**EXERCISE MATERIAL**
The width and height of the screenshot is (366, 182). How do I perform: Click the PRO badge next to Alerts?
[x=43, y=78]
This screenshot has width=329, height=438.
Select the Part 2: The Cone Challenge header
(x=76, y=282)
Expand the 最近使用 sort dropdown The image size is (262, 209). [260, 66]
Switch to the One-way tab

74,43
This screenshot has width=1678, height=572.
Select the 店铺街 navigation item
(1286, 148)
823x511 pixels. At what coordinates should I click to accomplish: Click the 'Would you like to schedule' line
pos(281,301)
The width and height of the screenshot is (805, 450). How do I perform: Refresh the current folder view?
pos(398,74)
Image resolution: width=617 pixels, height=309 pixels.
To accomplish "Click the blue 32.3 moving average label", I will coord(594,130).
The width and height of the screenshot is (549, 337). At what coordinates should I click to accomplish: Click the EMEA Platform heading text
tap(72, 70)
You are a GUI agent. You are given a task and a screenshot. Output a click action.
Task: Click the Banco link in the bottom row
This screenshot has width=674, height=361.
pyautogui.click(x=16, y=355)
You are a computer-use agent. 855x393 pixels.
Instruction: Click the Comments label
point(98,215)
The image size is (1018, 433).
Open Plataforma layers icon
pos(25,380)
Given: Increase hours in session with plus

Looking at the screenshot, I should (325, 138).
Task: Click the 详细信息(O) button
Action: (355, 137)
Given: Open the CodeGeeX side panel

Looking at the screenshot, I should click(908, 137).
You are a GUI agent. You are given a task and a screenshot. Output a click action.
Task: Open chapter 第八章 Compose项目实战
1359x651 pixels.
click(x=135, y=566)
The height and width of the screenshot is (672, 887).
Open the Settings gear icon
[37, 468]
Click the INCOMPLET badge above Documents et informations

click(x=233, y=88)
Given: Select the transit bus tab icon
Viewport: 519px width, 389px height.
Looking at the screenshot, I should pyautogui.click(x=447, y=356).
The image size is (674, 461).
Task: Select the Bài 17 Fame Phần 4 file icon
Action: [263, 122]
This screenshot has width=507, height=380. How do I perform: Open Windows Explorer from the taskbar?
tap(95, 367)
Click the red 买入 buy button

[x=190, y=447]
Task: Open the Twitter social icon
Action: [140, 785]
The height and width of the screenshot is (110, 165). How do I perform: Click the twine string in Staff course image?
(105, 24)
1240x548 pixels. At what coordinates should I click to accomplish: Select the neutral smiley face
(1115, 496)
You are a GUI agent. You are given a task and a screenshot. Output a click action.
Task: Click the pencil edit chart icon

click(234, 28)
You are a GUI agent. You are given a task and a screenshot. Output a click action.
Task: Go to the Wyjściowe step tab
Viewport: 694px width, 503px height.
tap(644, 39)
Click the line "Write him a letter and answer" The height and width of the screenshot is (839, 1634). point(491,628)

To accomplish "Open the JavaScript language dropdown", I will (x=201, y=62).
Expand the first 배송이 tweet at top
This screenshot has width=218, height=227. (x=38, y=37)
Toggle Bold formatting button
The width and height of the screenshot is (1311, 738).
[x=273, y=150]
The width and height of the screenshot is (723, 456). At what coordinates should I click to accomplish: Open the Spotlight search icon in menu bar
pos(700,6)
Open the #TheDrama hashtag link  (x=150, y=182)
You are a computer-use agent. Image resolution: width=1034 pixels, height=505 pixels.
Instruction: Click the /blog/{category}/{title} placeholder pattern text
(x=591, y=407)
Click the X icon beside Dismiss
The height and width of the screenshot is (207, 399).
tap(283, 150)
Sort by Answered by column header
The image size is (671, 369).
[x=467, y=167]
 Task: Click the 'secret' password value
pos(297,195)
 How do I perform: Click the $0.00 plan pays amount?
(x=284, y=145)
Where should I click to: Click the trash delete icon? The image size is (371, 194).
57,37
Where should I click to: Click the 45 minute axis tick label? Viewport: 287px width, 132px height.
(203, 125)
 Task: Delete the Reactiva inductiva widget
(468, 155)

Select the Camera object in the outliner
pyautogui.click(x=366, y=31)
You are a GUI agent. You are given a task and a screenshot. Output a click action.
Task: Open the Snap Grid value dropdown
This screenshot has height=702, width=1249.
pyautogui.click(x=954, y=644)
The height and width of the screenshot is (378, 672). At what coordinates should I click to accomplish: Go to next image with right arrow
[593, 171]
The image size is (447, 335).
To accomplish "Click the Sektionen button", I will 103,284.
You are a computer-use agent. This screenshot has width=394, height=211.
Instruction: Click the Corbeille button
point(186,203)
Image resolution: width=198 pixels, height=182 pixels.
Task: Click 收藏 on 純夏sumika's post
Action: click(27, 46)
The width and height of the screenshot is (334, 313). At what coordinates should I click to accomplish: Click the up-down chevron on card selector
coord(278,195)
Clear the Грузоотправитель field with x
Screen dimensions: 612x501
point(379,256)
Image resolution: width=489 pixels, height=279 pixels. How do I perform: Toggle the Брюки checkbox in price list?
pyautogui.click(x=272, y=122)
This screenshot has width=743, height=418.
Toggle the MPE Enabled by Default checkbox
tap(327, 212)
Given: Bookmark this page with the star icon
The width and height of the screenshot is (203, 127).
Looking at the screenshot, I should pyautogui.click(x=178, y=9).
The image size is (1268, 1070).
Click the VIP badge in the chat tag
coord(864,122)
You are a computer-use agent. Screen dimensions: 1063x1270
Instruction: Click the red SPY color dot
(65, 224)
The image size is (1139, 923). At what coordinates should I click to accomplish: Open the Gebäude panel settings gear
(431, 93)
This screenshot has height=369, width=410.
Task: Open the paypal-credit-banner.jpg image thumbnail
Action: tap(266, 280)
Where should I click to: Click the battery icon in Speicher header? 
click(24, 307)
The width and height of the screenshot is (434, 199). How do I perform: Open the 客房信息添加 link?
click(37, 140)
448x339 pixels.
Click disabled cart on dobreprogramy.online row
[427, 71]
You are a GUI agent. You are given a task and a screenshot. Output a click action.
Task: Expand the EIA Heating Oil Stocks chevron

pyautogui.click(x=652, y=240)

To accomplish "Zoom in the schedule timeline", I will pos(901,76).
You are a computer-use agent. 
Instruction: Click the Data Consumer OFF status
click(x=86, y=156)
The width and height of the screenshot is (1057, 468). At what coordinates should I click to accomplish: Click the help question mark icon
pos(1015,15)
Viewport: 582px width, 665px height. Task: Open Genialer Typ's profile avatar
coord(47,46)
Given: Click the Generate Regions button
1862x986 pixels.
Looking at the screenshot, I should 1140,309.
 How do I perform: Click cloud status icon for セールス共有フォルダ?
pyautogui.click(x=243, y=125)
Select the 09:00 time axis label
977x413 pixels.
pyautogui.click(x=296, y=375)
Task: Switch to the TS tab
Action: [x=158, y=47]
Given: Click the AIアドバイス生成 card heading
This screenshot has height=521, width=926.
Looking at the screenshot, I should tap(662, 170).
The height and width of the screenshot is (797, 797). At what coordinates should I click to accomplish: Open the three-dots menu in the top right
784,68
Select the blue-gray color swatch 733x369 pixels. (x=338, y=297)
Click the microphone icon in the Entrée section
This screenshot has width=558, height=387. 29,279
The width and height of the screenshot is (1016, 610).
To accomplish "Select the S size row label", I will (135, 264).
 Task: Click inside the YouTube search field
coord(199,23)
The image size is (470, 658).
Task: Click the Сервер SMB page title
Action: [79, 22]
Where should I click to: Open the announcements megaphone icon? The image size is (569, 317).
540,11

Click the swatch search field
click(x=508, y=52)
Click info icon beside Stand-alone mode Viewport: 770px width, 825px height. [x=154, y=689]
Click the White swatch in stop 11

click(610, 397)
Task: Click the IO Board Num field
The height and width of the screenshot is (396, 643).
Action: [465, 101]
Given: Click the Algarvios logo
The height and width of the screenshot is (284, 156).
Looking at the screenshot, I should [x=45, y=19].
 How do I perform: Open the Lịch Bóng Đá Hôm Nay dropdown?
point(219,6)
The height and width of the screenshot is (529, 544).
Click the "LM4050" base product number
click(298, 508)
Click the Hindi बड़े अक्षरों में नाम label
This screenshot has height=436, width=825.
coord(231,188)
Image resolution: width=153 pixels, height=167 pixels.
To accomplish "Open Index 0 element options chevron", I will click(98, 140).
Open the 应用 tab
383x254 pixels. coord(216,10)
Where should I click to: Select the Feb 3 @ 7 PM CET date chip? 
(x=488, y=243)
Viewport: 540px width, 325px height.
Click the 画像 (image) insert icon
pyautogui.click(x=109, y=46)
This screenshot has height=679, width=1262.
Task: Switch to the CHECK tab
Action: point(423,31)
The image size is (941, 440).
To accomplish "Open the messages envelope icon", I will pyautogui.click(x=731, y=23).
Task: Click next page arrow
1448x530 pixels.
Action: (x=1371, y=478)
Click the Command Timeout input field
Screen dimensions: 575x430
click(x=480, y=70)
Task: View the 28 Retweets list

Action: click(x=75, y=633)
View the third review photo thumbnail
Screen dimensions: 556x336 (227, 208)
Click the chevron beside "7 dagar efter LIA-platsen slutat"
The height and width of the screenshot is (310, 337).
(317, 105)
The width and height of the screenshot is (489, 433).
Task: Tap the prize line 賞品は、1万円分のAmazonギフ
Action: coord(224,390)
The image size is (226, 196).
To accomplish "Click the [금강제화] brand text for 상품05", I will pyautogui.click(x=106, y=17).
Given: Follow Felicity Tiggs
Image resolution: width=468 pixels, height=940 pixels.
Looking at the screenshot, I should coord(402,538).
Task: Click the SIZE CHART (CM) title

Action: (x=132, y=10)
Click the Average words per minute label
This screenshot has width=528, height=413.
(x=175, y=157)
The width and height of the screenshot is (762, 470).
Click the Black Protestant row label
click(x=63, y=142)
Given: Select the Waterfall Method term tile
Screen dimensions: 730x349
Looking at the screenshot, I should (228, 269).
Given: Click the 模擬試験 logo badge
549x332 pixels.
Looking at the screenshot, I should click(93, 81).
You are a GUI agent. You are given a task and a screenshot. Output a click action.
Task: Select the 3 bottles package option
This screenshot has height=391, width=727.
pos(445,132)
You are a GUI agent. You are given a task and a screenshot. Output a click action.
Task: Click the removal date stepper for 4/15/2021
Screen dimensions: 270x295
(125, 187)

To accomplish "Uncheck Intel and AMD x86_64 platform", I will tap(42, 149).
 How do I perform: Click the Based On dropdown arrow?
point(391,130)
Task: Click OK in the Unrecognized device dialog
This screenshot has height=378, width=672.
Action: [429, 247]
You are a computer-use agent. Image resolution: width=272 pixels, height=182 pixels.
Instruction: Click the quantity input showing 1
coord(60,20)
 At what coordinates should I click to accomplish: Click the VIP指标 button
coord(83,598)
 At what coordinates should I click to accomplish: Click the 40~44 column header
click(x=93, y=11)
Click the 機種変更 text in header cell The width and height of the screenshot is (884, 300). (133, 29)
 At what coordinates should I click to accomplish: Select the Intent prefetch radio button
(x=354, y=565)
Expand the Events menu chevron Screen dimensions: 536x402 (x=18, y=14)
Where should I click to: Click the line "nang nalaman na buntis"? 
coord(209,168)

**PROMPT**
Please write out, exactly as they appear above, only the lines in the stretch from the line with "View the third review photo thumbnail" through the line with "The image size is (226, 196).".

**FINAL ANSWER**
View the third review photo thumbnail
Screen dimensions: 556x336 (227, 208)
Click the chevron beside "7 dagar efter LIA-platsen slutat"
The height and width of the screenshot is (310, 337).
(317, 105)
The width and height of the screenshot is (489, 433).
Task: Tap the prize line 賞品は、1万円分のAmazonギフ
Action: coord(224,390)
The image size is (226, 196).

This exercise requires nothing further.